Aproveché, como tantos y tantos, para leer y releer libros que pudieran ayudarnos a analizar el comportamiento de los seres humanos ante parecidas desgracias, como El diario del año de la peste de Daniel Defoe, La peste de Albert Camus. Pero fueron sobre todo obras como Memorias del subsuelo de Dostoievski, Bartelby de Melville, o las novelas de Samuel Becket, las que más me ayudaron a entrar en el subconsciente del ser humano inmerso en una desdicha como la que nosotros estábamos inmersos.
Yo estaba recién jubilado, pero mis compañeros me referían puntualmente las duras experiencias que vivían tratando de entrar en contacto con sus alumnos para no perder curso. Pero para trágica, las experiencias vividas a diario en los hospitales y residencias de ancianos. Allí se vivía la durísima realidad de la pandemia en primera línea. Nosotros éramos los afortunados.

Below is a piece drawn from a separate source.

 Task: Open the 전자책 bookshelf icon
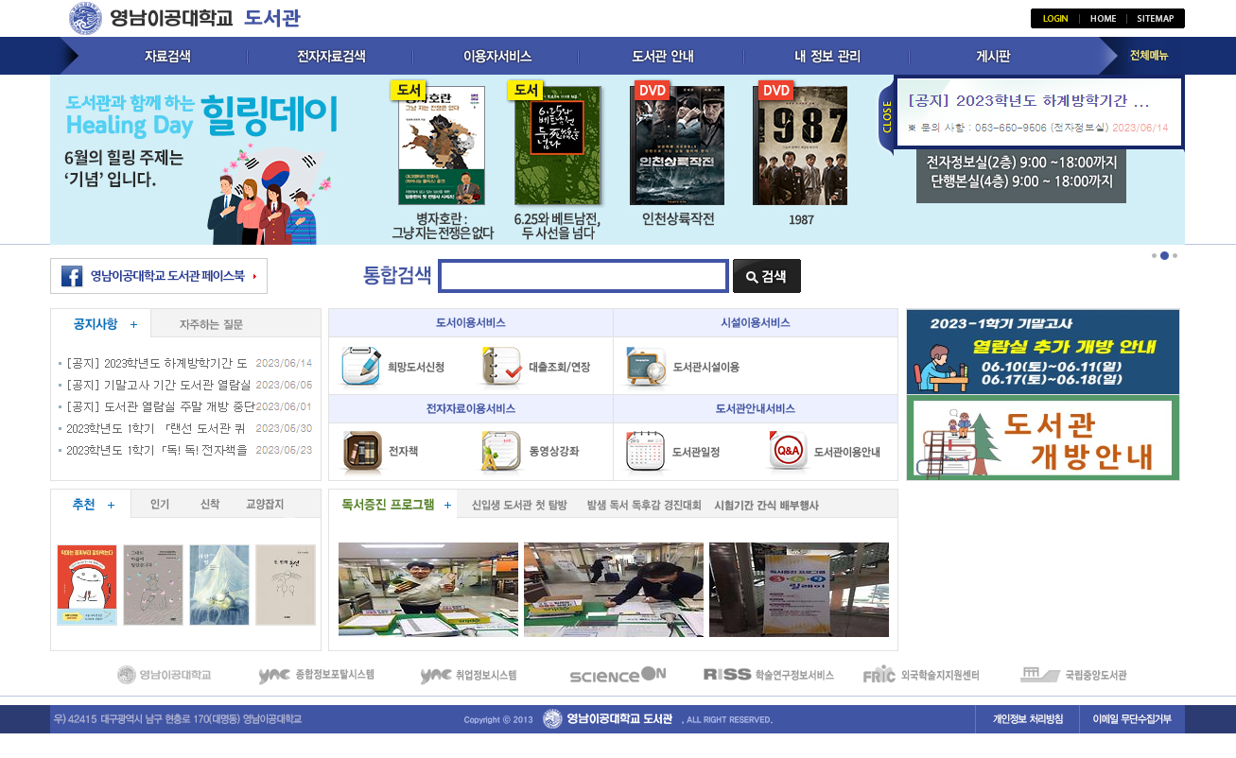point(361,452)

Se hablaba de las vacunas como si se hubiera tratado del Bálsamo de Fierabrás. Eran nuestra única esperanza en medio de aquel panorama desolador. Y así, sorteando aquellas memorables subidas y bajadas de las curvas de las estadística y las sucesivas olas, una vez más tomamos conciencia de la capacidad de nuestros científicos, que son los que otra vez nos han demostrado su enorme preparación. Son ellos y sólo ellos los que nos han devuelto al mundo de la luz, los que nos han permitido recobrar la alegría de vivir, de respirar, de entender los errores del sistema en que vivimos; un sistema cuanto menos inhumano en que millones de seres subsisten aglomerados, apiñados, haciendo trabajos deshumanizados, pasando horas y horas frente a la pantalla de un ordenador, y esperando el ansiado puente para salir echando leches, y recobrar, aunque sólo sea por unas horas, al hombre natural en los entornos naturales de este hermosísimo país llamado España, que muchos quisieran ver reducido a escombros.
Volver al terruño, aunque sólo sea para vez cómo crecen las hortalizas o como rompen en las rocas las olas del mar, o cómo discurren los ríos, o hasta dónde llega la nieve en la montaña. Algo es algo, porque quien más y quien menos empieza a temer que las grandes urbes y el sistema de vida que imponen acaben siendo la tumba del homo sapiens, ese mismo que creyó tocar el cielo.
La pandemia de la que a duras penas vamos saliendo es sin duda un serio aviso, un primer anuncio de que algo falla en nuestro sistema enfermo. Que el coronavirus surgiera en un laboratorio o de forma natural poco importa. La realidad es que en menos de doscientos años hemos hecho enfermar nuestro planeta y sería suicida no pararse a reflexionar sobre las causas de nuestros males y seguir viviendo en la ciudad alegre y confiada.